Exercise requirements — Beginning with the first line of the data below, extract each line up to and including the one containing "Given: Click the orange Discord Canary icon". Copy them exactly and add nothing.

Stored entries:
○ ○ ○

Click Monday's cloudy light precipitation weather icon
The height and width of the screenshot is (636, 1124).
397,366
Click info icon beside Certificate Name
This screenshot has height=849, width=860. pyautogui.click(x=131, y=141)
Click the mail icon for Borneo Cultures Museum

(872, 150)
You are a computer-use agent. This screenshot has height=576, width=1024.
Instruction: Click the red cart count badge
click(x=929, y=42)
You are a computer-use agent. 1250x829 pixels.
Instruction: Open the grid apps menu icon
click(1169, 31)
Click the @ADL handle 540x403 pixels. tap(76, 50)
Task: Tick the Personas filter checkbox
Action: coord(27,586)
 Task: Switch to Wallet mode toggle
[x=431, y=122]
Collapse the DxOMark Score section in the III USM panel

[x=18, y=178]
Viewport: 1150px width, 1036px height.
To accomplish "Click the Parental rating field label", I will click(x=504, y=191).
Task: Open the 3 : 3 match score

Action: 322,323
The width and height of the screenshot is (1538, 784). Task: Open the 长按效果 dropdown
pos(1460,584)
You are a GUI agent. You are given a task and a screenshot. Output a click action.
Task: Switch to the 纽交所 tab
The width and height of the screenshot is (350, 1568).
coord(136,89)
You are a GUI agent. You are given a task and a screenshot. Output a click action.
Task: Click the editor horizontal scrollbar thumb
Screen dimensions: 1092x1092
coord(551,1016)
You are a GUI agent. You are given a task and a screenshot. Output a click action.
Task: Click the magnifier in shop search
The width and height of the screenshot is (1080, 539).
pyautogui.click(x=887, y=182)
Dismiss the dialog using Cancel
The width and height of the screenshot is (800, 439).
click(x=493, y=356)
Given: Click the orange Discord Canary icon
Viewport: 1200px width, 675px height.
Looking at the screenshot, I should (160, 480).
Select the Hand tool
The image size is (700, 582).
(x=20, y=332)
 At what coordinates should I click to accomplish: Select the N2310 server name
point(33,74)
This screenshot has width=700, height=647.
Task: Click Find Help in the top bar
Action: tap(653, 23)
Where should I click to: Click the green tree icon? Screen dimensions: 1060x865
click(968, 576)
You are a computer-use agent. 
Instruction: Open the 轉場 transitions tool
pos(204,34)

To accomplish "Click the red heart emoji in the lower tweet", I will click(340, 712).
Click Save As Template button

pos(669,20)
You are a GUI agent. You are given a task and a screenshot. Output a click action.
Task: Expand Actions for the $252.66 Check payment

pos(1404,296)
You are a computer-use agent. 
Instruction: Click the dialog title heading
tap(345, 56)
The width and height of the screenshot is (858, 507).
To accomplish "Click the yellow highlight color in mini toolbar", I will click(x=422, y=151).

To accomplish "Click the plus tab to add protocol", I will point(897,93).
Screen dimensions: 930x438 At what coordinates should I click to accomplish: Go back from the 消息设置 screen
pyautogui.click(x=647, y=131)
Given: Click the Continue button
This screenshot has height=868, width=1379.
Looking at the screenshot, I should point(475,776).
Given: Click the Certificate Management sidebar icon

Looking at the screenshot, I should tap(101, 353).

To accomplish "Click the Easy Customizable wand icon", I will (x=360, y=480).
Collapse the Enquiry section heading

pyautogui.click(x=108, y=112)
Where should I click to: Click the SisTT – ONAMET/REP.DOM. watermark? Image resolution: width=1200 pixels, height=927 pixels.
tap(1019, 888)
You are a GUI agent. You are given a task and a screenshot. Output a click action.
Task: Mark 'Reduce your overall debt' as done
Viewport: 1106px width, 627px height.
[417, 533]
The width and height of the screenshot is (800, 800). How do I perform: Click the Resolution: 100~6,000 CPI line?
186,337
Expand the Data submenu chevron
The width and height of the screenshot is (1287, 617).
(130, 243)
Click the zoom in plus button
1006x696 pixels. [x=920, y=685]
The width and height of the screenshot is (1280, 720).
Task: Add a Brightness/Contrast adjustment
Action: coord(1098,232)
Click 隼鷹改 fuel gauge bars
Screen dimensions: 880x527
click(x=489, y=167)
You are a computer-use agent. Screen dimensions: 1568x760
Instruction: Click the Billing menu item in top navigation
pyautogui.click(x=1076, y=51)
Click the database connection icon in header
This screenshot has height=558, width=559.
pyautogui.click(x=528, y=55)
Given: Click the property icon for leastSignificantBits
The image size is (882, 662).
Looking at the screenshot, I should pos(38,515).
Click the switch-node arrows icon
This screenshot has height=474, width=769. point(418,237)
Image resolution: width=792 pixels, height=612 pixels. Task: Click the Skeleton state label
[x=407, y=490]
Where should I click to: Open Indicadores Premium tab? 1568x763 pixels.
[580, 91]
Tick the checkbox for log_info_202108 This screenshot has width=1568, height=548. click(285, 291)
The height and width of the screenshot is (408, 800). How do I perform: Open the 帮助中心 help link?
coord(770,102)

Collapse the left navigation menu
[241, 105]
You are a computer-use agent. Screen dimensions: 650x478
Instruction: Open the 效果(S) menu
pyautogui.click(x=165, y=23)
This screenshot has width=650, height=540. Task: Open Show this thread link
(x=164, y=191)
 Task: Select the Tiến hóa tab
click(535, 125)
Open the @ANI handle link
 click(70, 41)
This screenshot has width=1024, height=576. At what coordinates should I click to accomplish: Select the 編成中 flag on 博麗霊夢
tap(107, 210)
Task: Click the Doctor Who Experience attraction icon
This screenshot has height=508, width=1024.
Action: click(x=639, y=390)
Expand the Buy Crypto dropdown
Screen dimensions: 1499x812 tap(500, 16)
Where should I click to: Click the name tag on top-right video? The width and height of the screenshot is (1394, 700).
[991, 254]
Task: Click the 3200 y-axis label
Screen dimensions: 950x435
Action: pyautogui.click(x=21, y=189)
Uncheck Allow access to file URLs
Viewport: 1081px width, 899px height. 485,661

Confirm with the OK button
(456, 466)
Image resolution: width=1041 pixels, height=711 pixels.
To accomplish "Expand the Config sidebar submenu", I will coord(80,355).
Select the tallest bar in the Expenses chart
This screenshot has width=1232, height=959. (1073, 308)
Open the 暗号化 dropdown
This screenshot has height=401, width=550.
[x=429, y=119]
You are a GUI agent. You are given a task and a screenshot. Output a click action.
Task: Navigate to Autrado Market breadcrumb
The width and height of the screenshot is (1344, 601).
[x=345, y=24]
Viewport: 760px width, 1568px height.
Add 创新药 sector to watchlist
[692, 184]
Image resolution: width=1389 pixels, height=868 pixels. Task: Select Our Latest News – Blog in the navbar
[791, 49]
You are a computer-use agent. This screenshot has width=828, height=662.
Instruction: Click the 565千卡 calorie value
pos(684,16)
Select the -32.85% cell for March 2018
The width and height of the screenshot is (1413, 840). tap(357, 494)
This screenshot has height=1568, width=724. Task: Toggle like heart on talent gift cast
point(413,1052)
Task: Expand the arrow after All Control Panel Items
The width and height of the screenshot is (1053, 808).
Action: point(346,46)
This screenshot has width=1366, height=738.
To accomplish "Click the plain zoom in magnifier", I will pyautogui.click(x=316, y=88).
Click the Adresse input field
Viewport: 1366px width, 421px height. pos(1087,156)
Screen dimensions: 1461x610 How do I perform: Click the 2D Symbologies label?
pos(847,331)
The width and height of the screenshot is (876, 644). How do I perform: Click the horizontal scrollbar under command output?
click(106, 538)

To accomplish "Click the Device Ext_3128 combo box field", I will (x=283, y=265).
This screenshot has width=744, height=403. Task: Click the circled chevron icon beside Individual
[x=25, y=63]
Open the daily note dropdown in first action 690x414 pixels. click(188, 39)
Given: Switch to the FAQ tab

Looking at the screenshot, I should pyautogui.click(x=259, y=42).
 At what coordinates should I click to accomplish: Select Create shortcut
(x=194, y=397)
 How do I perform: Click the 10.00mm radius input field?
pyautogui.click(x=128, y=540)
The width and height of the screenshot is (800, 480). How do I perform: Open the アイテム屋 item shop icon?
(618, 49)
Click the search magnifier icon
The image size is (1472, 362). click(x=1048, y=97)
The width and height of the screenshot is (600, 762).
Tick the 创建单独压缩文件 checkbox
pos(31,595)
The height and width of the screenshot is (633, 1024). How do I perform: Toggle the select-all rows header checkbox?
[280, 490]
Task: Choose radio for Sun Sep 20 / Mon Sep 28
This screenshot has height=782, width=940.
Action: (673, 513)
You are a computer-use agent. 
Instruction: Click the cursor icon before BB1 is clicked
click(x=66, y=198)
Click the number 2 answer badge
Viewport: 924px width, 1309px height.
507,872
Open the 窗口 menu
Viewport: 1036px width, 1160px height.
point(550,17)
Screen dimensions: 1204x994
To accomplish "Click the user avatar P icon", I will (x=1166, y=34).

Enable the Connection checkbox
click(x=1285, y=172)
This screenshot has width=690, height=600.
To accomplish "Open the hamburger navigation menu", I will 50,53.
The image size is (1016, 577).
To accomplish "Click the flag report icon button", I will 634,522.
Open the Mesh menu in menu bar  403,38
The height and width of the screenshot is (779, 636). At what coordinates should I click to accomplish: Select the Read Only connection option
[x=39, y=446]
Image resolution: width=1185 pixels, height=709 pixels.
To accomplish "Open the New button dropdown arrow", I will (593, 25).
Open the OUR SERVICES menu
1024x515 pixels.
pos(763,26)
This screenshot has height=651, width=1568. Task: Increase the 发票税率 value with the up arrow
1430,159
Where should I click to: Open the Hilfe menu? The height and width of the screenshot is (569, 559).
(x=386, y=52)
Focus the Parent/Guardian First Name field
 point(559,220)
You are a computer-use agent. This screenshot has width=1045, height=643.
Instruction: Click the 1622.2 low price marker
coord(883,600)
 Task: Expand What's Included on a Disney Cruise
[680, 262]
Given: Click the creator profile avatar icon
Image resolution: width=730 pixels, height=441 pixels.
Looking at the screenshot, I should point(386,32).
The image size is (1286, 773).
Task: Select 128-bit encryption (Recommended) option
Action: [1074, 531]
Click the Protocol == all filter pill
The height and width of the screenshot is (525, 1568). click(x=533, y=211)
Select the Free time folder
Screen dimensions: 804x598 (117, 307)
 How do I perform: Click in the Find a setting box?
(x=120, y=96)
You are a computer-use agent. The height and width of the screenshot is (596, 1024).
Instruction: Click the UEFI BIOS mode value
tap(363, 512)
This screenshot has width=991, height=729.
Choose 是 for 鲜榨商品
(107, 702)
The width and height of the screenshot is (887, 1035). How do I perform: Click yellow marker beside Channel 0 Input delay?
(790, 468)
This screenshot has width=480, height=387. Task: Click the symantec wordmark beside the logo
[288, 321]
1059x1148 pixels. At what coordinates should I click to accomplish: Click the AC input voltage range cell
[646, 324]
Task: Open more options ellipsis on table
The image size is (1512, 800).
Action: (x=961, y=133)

○ ○ ○

Exercise solution —
Click Monday's cloudy light precipitation weather icon
The height and width of the screenshot is (636, 1124).
397,366
Click info icon beside Certificate Name
This screenshot has height=849, width=860. pyautogui.click(x=131, y=141)
Click the mail icon for Borneo Cultures Museum

(872, 150)
You are a computer-use agent. This screenshot has height=576, width=1024.
Instruction: Click the red cart count badge
click(x=929, y=42)
You are a computer-use agent. 1250x829 pixels.
Instruction: Open the grid apps menu icon
click(1169, 31)
Click the @ADL handle 540x403 pixels. tap(76, 50)
Task: Tick the Personas filter checkbox
Action: coord(27,586)
 Task: Switch to Wallet mode toggle
[x=431, y=122]
Collapse the DxOMark Score section in the III USM panel

[x=18, y=178]
Viewport: 1150px width, 1036px height.
To accomplish "Click the Parental rating field label", I will click(x=504, y=191).
Task: Open the 3 : 3 match score

Action: 322,323
The width and height of the screenshot is (1538, 784). Task: Open the 长按效果 dropdown
pos(1460,584)
You are a GUI agent. You are given a task and a screenshot. Output a click action.
Task: Switch to the 纽交所 tab
The width and height of the screenshot is (350, 1568).
coord(136,89)
You are a GUI agent. You are given a task and a screenshot. Output a click action.
Task: Click the editor horizontal scrollbar thumb
Screen dimensions: 1092x1092
coord(551,1016)
You are a GUI agent. You are given a task and a screenshot. Output a click action.
Task: Click the magnifier in shop search
The width and height of the screenshot is (1080, 539).
pyautogui.click(x=887, y=182)
Dismiss the dialog using Cancel
The width and height of the screenshot is (800, 439).
click(x=493, y=356)
Given: Click the orange Discord Canary icon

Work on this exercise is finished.